On 9/30/19 10:05 AM, Andrea Bolognani wrote:
On Mon, 2019-09-30 at 13:41 +0100, Daniel P. Berrangé wrote:
On Mon, Sep 30, 2019 at 02:18:17PM +0200, Andrea Bolognani wrote:
On Mon, 2019-09-30 at 13:56 +0200, Pavel Hrdina wrote:
Agreed, for now let's keep all the wrappers but eventually we can remove
them to make the code cleaner.
Note that we should be able to use VIR_AUTOPTR() instead of
g_autoptr() even for objects, by simply registering the same
GLib-provided free function with our own macros.

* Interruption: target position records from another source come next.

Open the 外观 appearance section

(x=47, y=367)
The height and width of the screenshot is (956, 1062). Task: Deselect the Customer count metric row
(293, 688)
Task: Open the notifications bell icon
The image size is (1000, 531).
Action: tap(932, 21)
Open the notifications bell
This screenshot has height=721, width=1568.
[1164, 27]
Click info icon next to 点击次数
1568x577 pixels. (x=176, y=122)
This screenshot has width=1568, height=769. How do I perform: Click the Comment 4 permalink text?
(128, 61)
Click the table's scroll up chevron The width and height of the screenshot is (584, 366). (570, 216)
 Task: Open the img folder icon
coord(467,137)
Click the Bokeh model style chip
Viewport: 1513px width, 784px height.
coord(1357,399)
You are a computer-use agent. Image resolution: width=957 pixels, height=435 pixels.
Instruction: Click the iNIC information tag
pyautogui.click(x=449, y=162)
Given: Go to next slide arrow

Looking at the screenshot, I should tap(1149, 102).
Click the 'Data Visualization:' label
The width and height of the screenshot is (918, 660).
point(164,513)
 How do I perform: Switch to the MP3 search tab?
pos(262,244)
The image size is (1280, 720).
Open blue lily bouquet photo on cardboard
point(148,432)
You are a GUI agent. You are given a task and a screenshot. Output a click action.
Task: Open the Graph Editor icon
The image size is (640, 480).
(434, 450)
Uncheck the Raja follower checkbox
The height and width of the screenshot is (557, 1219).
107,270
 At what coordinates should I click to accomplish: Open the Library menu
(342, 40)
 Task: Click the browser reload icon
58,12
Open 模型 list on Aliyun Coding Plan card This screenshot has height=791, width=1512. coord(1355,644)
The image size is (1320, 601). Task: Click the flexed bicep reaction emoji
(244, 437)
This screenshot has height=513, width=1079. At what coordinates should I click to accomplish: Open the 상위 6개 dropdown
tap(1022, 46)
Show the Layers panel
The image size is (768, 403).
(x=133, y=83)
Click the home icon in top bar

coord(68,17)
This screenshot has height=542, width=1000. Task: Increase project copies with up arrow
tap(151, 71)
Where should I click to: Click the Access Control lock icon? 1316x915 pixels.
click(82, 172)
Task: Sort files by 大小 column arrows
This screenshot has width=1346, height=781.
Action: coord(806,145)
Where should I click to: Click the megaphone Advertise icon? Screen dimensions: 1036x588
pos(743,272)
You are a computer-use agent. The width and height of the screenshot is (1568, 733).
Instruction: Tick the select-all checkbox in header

That way we could keep using VIR_AUTO* everywhere and then, when
we're ready, mechanically switch everything to g_auto* in one fell
swoop, without having any point in time where the two styles are
coexisting.
That creates an even bigger conversion later. Such big conversions
cause more pain for backports, than doing an incremental conversion
at appropriate times.
Converting everything to g_autofree right now doesn't give style
consistency as we'd still be matching VIR_ALLOC + g_autofree,
so I don't see a benefit to a big conversion in 1 step.
Incrementally converting VIR_ALLOC + VIR_AUTOFREE at the same
time, makes more sense stylewise, as then within the scope of a
single method we'd be consistent.
I see your point about backports being more painful when you have
a bunch of unrelated changes mixed in, but I would still prefer if
we converted everything at once and at the same time introduced a
suitable syntax-check rule preventing more instances of whatever
function we just removed all callers of from creeping back in, or
actually just dropping the function altogether.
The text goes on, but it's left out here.